Agua mineral al precio de la gasolina

Multinacionales y grupos alimentarios dominan una actividad que mueve en España 850 millones al año

Dos botellas de medio litro de agua mineral de la marca Fuensanta, en la cafetería que da servicio al personal de este periódico, cuestan unos céntimos más que un litro de gasolina sin plomo de 95 octanos en los surtidores de la vecina estación de servicio que abandera Repsol. Hay pocos negocios tan redondos y tan simples como el de envasar agua y venderla para su consumo como una alternativa "saludable" a la de la jarra y el grifo. En España un centenar largo de empresas, lideradas por varias multinacionales, y alrededor de 4.500 personas, entre empleo directo e indirecto, viven de este lucrativo invento que generó en 2007 y en conjunto, según la Asociación Nacional de Empresas de Aguas de Bebida Envasada (Aneabe), una facturación de 850 millones de euros.
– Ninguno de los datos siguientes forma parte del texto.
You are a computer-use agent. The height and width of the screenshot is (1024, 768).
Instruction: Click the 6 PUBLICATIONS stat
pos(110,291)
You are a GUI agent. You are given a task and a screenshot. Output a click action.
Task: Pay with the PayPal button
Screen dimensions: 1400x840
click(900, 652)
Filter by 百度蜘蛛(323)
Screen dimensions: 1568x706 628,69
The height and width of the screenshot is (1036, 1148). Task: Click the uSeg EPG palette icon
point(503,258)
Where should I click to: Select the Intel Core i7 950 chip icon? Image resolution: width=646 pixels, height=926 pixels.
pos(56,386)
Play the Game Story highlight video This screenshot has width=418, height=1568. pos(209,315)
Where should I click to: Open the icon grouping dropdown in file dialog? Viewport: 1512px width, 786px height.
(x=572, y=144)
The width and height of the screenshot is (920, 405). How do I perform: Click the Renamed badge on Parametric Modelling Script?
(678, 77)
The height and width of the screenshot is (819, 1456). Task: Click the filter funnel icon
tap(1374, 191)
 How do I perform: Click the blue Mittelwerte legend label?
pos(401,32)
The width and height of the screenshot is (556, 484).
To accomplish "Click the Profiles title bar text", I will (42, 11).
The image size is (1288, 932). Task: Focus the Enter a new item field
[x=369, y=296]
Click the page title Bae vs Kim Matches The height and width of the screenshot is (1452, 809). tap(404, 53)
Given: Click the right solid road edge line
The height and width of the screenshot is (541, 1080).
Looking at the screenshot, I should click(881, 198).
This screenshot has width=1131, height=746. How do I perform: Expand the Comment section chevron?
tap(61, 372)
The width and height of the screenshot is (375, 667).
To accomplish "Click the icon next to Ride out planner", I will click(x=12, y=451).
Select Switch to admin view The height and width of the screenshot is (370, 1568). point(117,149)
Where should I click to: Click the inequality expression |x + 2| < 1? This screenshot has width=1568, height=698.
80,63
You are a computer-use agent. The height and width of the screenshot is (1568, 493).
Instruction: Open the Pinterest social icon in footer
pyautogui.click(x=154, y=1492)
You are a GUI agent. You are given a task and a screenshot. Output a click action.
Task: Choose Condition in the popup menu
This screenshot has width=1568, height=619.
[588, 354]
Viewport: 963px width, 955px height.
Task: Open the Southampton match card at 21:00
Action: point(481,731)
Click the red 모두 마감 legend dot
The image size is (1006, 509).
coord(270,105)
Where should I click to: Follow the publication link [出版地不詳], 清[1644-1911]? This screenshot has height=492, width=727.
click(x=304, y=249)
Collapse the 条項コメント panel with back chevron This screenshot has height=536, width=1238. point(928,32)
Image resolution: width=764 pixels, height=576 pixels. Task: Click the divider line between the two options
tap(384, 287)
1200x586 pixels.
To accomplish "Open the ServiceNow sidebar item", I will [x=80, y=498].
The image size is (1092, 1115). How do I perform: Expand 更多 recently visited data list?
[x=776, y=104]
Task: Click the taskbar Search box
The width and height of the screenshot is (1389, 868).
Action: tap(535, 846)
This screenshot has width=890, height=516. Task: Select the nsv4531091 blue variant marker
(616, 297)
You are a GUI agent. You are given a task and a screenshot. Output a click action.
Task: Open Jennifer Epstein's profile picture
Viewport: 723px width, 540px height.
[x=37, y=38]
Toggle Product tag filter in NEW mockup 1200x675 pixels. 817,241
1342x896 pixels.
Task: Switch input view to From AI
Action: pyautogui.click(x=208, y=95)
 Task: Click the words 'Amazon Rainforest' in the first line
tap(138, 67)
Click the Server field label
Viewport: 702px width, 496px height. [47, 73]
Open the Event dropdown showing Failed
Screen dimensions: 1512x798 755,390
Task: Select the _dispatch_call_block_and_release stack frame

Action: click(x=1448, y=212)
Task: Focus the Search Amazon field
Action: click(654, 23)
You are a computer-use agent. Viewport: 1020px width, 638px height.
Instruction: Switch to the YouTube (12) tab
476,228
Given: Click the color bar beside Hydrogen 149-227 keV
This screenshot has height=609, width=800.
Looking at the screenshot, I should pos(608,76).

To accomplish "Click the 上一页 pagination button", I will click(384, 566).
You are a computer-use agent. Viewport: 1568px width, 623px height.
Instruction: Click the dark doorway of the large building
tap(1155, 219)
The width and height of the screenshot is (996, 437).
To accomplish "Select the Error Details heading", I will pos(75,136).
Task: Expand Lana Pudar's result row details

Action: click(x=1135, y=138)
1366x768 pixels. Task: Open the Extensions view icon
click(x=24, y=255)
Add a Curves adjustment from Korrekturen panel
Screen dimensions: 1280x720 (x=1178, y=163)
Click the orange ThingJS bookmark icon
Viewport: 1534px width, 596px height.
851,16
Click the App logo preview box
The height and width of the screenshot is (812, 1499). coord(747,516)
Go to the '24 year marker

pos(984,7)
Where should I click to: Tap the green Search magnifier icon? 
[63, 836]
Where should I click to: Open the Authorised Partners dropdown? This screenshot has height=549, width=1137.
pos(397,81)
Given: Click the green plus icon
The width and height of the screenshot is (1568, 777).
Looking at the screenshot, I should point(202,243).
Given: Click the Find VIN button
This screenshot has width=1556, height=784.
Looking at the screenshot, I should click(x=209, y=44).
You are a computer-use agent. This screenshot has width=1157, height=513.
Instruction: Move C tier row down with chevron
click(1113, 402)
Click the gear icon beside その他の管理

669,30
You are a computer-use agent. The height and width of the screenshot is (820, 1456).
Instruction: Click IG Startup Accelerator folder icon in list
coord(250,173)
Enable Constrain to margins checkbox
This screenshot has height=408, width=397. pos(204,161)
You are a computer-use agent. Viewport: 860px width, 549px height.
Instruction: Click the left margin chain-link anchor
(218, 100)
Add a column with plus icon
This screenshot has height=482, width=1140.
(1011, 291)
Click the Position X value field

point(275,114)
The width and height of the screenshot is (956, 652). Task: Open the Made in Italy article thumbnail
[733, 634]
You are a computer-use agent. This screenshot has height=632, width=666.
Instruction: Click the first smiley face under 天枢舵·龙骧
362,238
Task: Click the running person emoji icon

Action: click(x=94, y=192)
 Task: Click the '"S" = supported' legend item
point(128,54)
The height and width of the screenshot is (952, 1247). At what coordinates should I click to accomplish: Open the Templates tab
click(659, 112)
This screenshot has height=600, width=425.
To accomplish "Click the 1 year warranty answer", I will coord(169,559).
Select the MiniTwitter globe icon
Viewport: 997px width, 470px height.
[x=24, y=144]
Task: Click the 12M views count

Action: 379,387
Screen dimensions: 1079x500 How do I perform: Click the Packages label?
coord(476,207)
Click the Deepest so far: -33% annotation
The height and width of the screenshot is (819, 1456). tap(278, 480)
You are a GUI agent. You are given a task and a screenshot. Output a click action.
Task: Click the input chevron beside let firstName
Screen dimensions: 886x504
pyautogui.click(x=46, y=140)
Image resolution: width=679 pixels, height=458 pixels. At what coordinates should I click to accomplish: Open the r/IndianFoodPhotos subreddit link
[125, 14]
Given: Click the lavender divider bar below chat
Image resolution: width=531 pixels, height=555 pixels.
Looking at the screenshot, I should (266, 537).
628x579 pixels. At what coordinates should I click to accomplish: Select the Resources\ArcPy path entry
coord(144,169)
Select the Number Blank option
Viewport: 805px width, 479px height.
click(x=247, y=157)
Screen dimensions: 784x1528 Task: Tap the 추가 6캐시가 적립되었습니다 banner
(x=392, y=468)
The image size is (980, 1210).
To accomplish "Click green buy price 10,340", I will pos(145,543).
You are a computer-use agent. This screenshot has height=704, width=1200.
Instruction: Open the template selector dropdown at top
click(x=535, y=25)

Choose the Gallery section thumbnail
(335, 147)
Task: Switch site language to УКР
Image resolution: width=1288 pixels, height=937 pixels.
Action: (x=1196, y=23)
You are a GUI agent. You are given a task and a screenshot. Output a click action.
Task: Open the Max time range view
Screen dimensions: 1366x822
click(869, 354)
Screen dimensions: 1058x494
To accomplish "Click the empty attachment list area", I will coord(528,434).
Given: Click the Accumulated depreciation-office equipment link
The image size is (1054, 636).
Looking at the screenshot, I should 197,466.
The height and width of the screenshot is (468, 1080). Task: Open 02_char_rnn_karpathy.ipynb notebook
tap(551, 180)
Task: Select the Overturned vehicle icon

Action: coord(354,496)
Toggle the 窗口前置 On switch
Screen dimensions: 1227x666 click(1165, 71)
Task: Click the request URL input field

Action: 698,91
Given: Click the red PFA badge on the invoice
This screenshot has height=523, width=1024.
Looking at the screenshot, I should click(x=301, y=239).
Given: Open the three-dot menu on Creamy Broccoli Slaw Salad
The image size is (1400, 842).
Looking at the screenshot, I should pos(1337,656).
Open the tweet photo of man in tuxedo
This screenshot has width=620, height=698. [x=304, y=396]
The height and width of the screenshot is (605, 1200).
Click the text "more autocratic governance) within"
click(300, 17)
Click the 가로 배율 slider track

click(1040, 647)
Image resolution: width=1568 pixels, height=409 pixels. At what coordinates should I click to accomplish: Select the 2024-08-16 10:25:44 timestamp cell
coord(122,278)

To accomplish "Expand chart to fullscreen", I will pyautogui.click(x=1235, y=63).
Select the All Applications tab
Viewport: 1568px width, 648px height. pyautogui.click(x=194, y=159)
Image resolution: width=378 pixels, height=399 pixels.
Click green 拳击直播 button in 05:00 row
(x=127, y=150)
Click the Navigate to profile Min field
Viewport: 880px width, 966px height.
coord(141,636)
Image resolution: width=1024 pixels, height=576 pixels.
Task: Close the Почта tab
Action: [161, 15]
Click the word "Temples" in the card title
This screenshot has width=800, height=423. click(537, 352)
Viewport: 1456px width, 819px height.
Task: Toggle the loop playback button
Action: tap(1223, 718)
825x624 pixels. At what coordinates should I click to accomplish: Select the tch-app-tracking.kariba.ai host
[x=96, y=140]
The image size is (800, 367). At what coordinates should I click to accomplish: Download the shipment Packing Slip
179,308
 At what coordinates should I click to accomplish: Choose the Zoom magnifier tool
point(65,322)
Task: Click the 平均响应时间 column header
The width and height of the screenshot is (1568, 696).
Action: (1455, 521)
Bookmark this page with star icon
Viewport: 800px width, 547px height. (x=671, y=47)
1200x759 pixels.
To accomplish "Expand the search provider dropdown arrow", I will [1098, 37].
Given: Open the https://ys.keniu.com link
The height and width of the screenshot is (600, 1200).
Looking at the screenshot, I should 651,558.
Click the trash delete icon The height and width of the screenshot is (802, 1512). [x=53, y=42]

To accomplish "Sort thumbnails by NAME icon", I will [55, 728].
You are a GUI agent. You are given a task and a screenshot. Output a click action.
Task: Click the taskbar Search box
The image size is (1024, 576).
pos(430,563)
El agua en botella cuesta hasta mil veces más que la que sale del grifo
Se dispara la compra de manantiales y regantes venden su agua a envasadoras

Una cifra que equivale, por poner un ejemplo de su magnitud en un país agobiado periódicamente por las sequías, al presupuesto de construcción de cinco desaladoras como la prevista en el Baix Llobregat (Barcelona), la mayor de Europa, capaces de extraer del mar 60 hectómetros cúbicos de agua potable al año. Pero que también es, en términos relativos, una cifra modesta, apenas una gota en el océano del negocio mundial del agua envasada, que mueve cada año decenas de miles de millones de euros. Sólo en EE UU sus ventas en 2007 rondaron los 18.000 millones de euros.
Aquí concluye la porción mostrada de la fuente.